Please match the md5 hash values provided in benchmark/med_distant19. We can extract several relevant files (semantic types, semantic groups, relation categories, etc.) from benchmark/med_distant19 with:

python extract_benchmark_metadata.py \
    --benchmark_dir benchmark \
    --umls_dir UMLS \
    --dataset benchmark/med_distant19

From Scratch

Download Abstracts

First, download the abstracts from 2019 and extract the texts from them with the script:

cd ../scripts
sh download_and_extract_abstracts.sh

This will produce several *.xml.gz.txt files in this directory.

Install ScispaCy Model

We use the en_core_sci_lg model; please install it first:

pip install https://s3-us-west-2.amazonaws.com/ai2-s2-scispacy/releases/v0.4.0/en_core_sci_lg-0.4.0.tar.gz

Tokenization

To extract sentences from the abstract texts, we use ScispaCy for tokenization:

model=en_core_sci_lg
num_cpus=32
batch_size=1024

python scispacy_tokenization.py \
    --data_dir MEDLINE \
    --scispacy_model_name $model \
    --n_process $num_cpus \
    --batch_size $batch_size

We ran this command on a cluster with SLURM support.
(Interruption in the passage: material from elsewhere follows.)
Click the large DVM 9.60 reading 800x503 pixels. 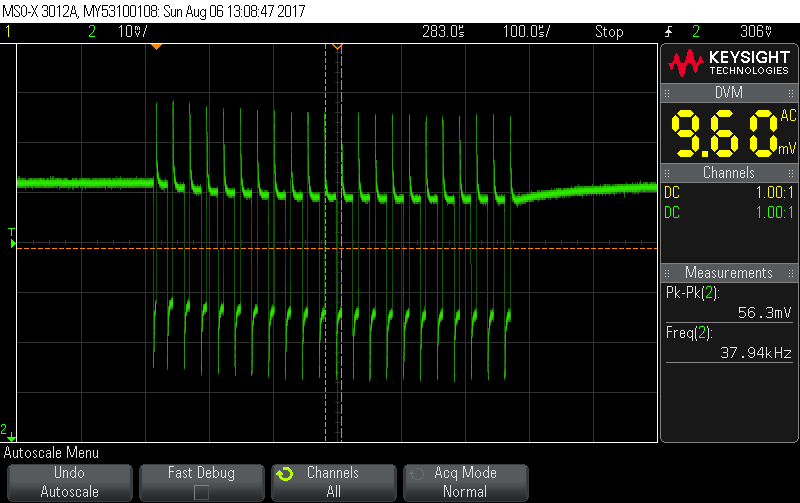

It took 9hrs with 32 CPUs (with 4GB memory each) and a batch size of 1024 used internally to use spaCy's multi-processing. The number of extracted sentences will be 151M in the file MEDLINE/medline_pubmed_2019_sents.txt. Sort and extract unique sentences:

cat MEDLINE/medline_pubmed_2019_sents.txt | sort | uniq > MEDLINE/medline_pubmed_2019_unique_sents.txt

Entity Linking

Previous studies have used exact matching strategies, which produce suboptimal concept linking. We use ScispaCy's UMLSEntityLinker to extract concepts.

num_cpus=32
model=en_core_sci_lg
batch_size=1024

# Please set this to a directory with much space! ScispaCy will download indexes the first time, which takes space 
# export SCISPACY_CACHE=/to/cache/scispacy

python scispacy_entity_linking.py \
    --medline_unique_sents_fname MEDLINE/medline_pubmed_2019_unique_sents.txt \
    --output_file MEDLINE/medline_pubmed_2019_entity_linked.jsonl \
    --scispacy_model_name $model \
    --n_process $num_cpus \
    --batch_size $batch_size \
    --min_sent_tokens 5 \
    --max_sent_tokens 128

WARNING: This job is memory intensive and requires up to half TB. We ran this command on SLURM supported cluster with 32 CPUs (with ~18GB memory each) and a batch size of 1024. It took about 75hrs to link about 149M unique sentences.

Citation

If you find our work useful, please consider citing:

@inproceedings{amin-etal-2022-meddistant19,
    title = "{M}ed{D}istant19: Towards an Accurate Benchmark for Broad-Coverage Biomedical Relation Extraction",
    author = "Amin, Saadullah and Minervini, Pasquale and Chang, David and Stenetorp, Pontus and Neumann, G{\"u}nter",
    booktitle = "Proceedings of the 29th International Conference on Computational Linguistics",
    month = oct,
    year = "2022",
    address = "Gyeongju, Republic of Korea",
    publisher = "International Committee on Computational Linguistics",
    url = "https://aclanthology.org/2022.coling-1.198",
    pages = "2259--2277",
}

Acknowledgement

We thank the original authors of the following sources for releasing their split codes. The transductive split is adopted from snomed_kge. The inductive split is adopted from blp.